Document —
-.-.-

How about the grad program? Would you recommend it? 

Pardon but I don't know much at all about what happens after the a bachelors, I'm barely getting a hand of the first application process... 
Do you need to have a bachelor's in film to take your masters at UCLA or can you come from another major? 

Otherwise would it be beneficial to take the UCLA grad program after taking, say, Chapman's undergrad?

Your post really compels me, Ard23!


----------



## AshleyM (Aug 25, 2009)

Chien,

You'd likely be duplicating your efforts if you did your undergrad and your grad work both in film.  If you are set upon going to grad school, study something else for undergrad.  It will make you more valuable as a filmmaker and many schools will appreciate that you are more well-rounded, which will help you in your filmmaking.

However, having said that, be sure that the grad school you are interested in attending doesn't have certain prerequisites before being accepted to their program.  There are a couple in which perhaps a minor in film or a couple film classes would be necessary in order to start their program.  You'd have to do that research on your own, of course.

If you are only considering Chapman for grad school, then you definitely would not want to study film for undergrad.  They do not require a film degree in order to be accepted into the grad school, and, in fact, seem to embrace the diversity and life experience that people who have studied in other areas and perhaps worked in the "real world" a bit before attending bring to the school.


----------



## unChienAndalou (Aug 25, 2009)

> Originally posted by AshleyM:
> You'd likely be duplicating your efforts if you did your undergrad and your grad work both in film.



So grad school is the same as undergrad? I thought a grad school is a sort of specialization in the subject of your undergrad, like a masters degree or somewhat? I didn't know they could be taken in different subjects.

This sounds interesting... has anyone done this before and can give suggestions?


----------



## Ard23 (Aug 26, 2009)

No its not the same, its a more focused and intense experience, and (key point) is undertaken by people who are older (usually) more mature, and with some other experiences under their belt.

I don't mean to slam undergrad film programs, or those who enroll in them. But the fact is you do alot of growing up between ages 18 and 22, and once you're past that phase of your life perhaps have a better perspective to be a more effective storyteller.

-.-.-

Data provided —
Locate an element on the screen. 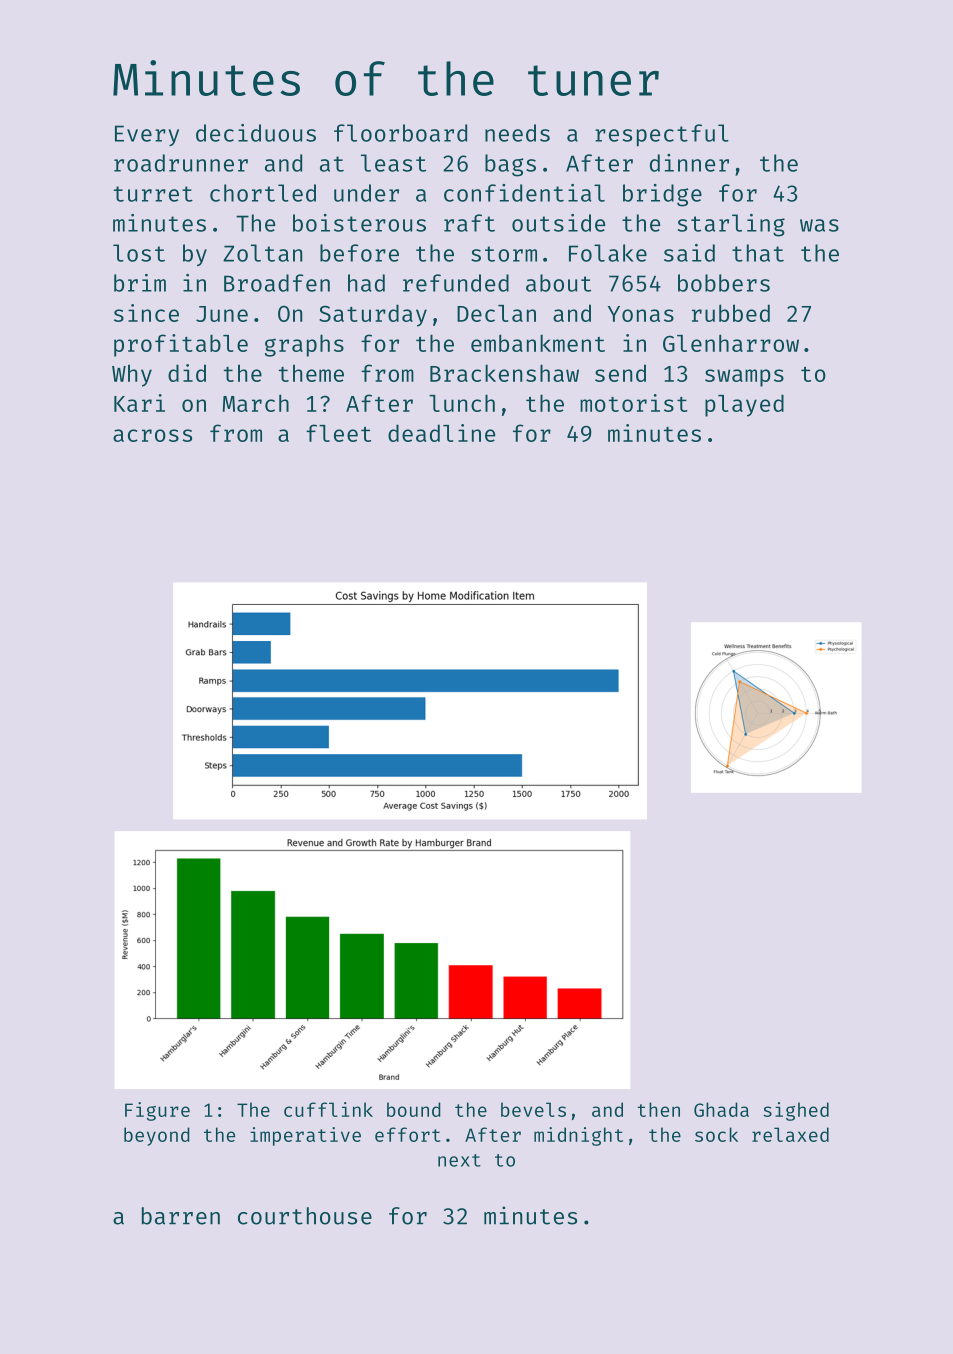  bound is located at coordinates (414, 1109).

-.-.-

The tasks —
**A.** In the forum thread, rewrite the passage starting at "How about the" and ending at "compels me, Ard23!", with "UCLA" renamed to "USC" throughout.
**B.** Answer these questions from the forum thread:
(i) What does AshleyM say someone set upon going to grad school should study for undergrad?
(ii) What does AshleyM say Chapman does not require for acceptance into its grad school?
(iii) Between what ages does Ard23 say you do a lot of growing up?

Results —
**A.**
How about the grad program? Would you recommend it? 

Pardon but I don't know much at all about what happens after the a bachelors, I'm barely getting a hand of the first application process... 
Do you need to have a bachelor's in film to take your masters at USC or can you come from another major? 

Otherwise would it be beneficial to take the USC grad program after taking, say, Chapman's undergrad?

Your post really compels me, Ard23!

**B.**
(i) Something other than film.
(ii) A film degree.
(iii) Between 18 and 22.